Currently available technologies allow for accurate evaluation of physical match performance in youth soccer. Palucci Vieira et al. (2019) in their systematic review showed that running performance during the game was age-related. In general, older players covered longer total distance (TD) and distance in high-intensity zones. Moreover, similar differences were found according to the level of competition. Greater physical match performance was observed in elite young players in comparison with non-elite or recreational players. The TD covered by players at the age of 15–18 years old was within the range from 7100 m to 11500 m what corresponded with relative distance between 99 m/min and 121 m/min (Buchheit et al., 2010; Goto and Saward, 2020; Pereira Da Silva et al., 2007; Pettersen et al., 2019). Furthermore, top speed reported for players at this age was between 26 and 31 km/h (Al Haddad et al., 2015; Mendez-Villanueva et al., 2011). Preparing young players to such high-demanding game requires regular performance of high-intensity efforts.

One of the most commonly used training methods for effective improvement of athletes’ physical performance is high-intensity interval training (HIIT). HIIT is usually defined as either repeated short to long bouts of rather high- but not maximal-intensity exercise interspersed with incomplete recovery periods (Buchheit and Laursen, 2013). Depending on the nature of the intervention, HIIT involves efforts lasting up to 5 min (Gibala, 2021). The effectiveness of short-term interval interventions caused this training to become very popular and widely used in athletes from different sports (Koral et al., 2018; Kostikiadis et al., 2018). Numerous studies have analyzed the effect of different forms of HIIT on soccer players (Arslan et al., 2020; Hill-Haas et al., 2009; Jastrzebski et al., 2014). Over two decades ago, Helgerud et al. (2001) demonstrated that eight weeks of running HIIT improved aerobic fitness and physical match performance in young soccer players. Further comparative research showed that soccer-specific interval training (small-sided games; SSGs) could be even more effective in developing players' VO2max, power and technical skills than traditional running efforts (Radziminski et al., 2013). Game-based training exercises involve a large number of soccer-specific movements (such as accelerations, decelerations, and changes of direction). Therefore, due to several physical benefits and greater players’ enjoyment, soccer coaches prefer to apply SSGs instead of traditional interval running exercises (Los Arcos et al., 2015). Nevertheless, practitioners should be aware that during SSGs, standardization of the load is very difficult because of highly variable individual responses of players (Buchheit and Laursen, 2013). Thus, a hybrid approach that includes both, game-based and isolated exercises increases the chance of applying similar training volume and intensity. Modern technologies allow for preparing precise and individual (e.g., based on the match performance or the playing position) training loads for each player. Furthermore, the possibility of real-time monitoring enables the evaluation of physical performance during the training session. If a player does not complete the pre-training assumptions, coaches are able to implement additional isolated compensating efforts.
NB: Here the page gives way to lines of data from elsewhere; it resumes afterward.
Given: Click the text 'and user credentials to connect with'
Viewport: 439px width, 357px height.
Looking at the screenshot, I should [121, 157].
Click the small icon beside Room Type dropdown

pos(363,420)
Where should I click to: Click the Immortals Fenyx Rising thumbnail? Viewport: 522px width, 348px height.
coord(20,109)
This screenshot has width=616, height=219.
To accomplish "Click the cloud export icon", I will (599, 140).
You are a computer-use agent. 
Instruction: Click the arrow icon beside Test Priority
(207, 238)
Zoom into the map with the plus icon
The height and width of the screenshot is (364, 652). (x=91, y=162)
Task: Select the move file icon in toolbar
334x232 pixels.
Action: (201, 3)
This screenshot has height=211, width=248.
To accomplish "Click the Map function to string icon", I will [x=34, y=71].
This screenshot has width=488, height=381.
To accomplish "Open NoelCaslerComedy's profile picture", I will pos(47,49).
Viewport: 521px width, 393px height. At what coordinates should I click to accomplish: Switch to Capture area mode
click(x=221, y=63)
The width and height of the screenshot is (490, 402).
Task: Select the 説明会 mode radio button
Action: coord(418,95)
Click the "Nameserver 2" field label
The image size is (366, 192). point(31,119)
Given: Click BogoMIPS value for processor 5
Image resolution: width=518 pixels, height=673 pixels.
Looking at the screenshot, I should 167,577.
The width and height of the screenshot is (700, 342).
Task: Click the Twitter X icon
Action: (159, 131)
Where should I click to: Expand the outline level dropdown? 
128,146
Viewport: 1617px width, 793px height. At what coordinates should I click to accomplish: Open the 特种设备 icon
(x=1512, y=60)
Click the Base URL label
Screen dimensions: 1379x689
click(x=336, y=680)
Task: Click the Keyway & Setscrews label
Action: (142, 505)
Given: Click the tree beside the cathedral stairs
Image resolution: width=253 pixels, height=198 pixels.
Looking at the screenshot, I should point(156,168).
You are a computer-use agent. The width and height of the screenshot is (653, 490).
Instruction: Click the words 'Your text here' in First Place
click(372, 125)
The intensity of 90–95% HRmax during HIIT bouts was previously found to be effective in developing aerobic fitness in young soccer players (Helgerud et al., 2001). Among several variables, the dimensions of the pitch were identified as an useful tool for manipulating the intensity of SSGs (Rampinini et al., 2007). Castillo et al. (2021) reported that a greater area per player (200 m2 vs. 100 m2) resulted in longer TD and distance covered in high speed zones. Similarly, higher top speed values were reached by players during SSGs performed on larger fields. Another research (Guard et al., 2022) highlighted increased physiological, mechanical and perceptual responses with larger playing areas. Furthermore, Castillo-Rodriguez et al. (2023) demonstrated that areas per player between 150 m2 and 250 m2 were most suitable to replicate the official match demands in young soccer players. All abovementioned studies refer to acute responses to SSGs performed in various formats. However, the chronic effect of these acute differences is still unknown. Thus, adjusting the pitch size and selecting an appropriate area per player are basic tasks for soccer coaches when planning SSG training sessions.

A typical soccer season consists of three training periods (pre-season, in-season and off-season). Most intermittent training interventions are applied in the pre-season period when training volume is higher and players do not compete in league games. These programs usually last 4–8 weeks and involve two or three experimental training sessions a week (Clemente et al., 2022; Dellal et al., 2012; Ortiz et al., 2024; Radziminski et al., 2013). Furthermore, Moran et al. (2019) suggested in their meta-analysis that each SSGs session should comprise at least 4 sets of 4 min of activity with 3 min of active recovery. Although SSG sessions are commonly used during the in-season period, the number of studies describing such training interventions is very low (Dello Iacono et al., 2021). Such challenges as unequal match-related fatigue or variable structure of the weekly microcycle make long-term experiments difficult to complete. Thus, studies introducing soccer-specific HIIT performed during the competitive season are valuable.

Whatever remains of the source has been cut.